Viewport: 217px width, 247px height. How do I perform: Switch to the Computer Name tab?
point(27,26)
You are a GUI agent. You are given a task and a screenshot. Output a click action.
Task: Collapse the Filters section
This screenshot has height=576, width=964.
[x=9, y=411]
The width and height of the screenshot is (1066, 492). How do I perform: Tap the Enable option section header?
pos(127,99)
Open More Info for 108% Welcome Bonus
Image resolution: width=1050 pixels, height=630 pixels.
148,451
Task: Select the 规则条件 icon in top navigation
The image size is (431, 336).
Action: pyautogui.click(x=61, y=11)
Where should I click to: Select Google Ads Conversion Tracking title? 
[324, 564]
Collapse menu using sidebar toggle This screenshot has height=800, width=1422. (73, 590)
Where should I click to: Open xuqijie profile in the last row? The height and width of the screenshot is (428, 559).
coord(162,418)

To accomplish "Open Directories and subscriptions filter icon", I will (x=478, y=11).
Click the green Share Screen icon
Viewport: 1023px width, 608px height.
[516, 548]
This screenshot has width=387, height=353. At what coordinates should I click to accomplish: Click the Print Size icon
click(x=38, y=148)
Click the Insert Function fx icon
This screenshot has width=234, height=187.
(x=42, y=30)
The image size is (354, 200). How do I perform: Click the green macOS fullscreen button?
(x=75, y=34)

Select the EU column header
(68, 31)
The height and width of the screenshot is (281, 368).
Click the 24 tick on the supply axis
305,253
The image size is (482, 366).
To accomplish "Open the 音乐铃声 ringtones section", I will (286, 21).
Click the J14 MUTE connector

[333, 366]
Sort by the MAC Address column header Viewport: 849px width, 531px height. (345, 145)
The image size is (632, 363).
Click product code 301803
----
◆ **TASK GOAL**
The answer should contain only the lines from the first line of the entries through the line holding "Collapse menu using", each exactly as written.

◆ **SOLUTION FOR THIS PROBLEM**
Viewport: 217px width, 247px height. How do I perform: Switch to the Computer Name tab?
point(27,26)
You are a GUI agent. You are given a task and a screenshot. Output a click action.
Task: Collapse the Filters section
This screenshot has height=576, width=964.
[x=9, y=411]
The width and height of the screenshot is (1066, 492). How do I perform: Tap the Enable option section header?
pos(127,99)
Open More Info for 108% Welcome Bonus
Image resolution: width=1050 pixels, height=630 pixels.
148,451
Task: Select the 规则条件 icon in top navigation
The image size is (431, 336).
Action: pyautogui.click(x=61, y=11)
Where should I click to: Select Google Ads Conversion Tracking title? 
[324, 564]
Collapse menu using sidebar toggle This screenshot has height=800, width=1422. (73, 590)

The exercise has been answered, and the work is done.